PROVIDED RECORDS: Begin

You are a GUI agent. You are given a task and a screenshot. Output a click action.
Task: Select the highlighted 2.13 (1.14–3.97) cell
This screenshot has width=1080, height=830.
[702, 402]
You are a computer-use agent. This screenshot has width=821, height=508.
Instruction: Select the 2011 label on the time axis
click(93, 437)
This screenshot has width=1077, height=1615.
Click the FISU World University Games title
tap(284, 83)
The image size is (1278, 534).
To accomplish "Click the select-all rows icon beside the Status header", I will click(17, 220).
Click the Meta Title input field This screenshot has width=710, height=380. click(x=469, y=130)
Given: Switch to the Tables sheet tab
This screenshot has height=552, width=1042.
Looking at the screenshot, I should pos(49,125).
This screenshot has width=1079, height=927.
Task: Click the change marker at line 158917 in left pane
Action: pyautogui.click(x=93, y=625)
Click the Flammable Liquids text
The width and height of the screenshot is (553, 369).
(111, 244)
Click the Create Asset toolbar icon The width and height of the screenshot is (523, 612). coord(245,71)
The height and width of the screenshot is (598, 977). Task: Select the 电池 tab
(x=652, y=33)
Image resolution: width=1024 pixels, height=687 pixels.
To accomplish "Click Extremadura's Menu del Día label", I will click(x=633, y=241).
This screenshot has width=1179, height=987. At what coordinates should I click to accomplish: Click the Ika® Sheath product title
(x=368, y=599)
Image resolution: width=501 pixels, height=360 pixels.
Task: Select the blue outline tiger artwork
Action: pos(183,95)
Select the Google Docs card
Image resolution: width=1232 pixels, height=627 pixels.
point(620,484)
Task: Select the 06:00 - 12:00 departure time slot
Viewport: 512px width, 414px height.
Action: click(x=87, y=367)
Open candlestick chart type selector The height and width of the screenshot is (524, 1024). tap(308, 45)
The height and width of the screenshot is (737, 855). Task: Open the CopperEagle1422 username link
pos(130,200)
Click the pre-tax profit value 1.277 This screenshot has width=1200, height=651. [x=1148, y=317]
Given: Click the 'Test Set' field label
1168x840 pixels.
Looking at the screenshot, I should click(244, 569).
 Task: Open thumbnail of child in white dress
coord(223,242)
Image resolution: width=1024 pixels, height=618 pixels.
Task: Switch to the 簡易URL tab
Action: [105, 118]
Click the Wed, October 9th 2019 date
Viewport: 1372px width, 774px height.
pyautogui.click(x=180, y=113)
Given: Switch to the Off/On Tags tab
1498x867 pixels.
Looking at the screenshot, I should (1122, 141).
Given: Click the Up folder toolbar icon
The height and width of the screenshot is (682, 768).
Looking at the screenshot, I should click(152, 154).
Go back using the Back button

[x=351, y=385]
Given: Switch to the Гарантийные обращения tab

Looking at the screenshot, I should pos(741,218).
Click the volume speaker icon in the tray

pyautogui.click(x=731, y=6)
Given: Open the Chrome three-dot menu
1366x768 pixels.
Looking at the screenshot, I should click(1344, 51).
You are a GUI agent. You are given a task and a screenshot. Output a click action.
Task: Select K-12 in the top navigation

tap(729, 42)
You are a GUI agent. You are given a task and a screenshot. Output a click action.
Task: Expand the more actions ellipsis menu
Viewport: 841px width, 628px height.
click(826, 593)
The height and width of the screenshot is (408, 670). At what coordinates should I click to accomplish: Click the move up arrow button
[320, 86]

PROVIDED RECORDS: End

PROBLEM STATEMENT
Only one stretch of the data above is needed. Restate it word for word, from the line containing "Viewport: 512px width, 414px height." through the line containing "Given: Switch to the Off/On Tags tab", both ends included.

YOUR RESPONSE
Viewport: 512px width, 414px height.
Action: click(x=87, y=367)
Open candlestick chart type selector The height and width of the screenshot is (524, 1024). tap(308, 45)
The height and width of the screenshot is (737, 855). Task: Open the CopperEagle1422 username link
pos(130,200)
Click the pre-tax profit value 1.277 This screenshot has width=1200, height=651. [x=1148, y=317]
Given: Click the 'Test Set' field label
1168x840 pixels.
Looking at the screenshot, I should click(244, 569).
 Task: Open thumbnail of child in white dress
coord(223,242)
Image resolution: width=1024 pixels, height=618 pixels.
Task: Switch to the 簡易URL tab
Action: [105, 118]
Click the Wed, October 9th 2019 date
Viewport: 1372px width, 774px height.
pyautogui.click(x=180, y=113)
Given: Switch to the Off/On Tags tab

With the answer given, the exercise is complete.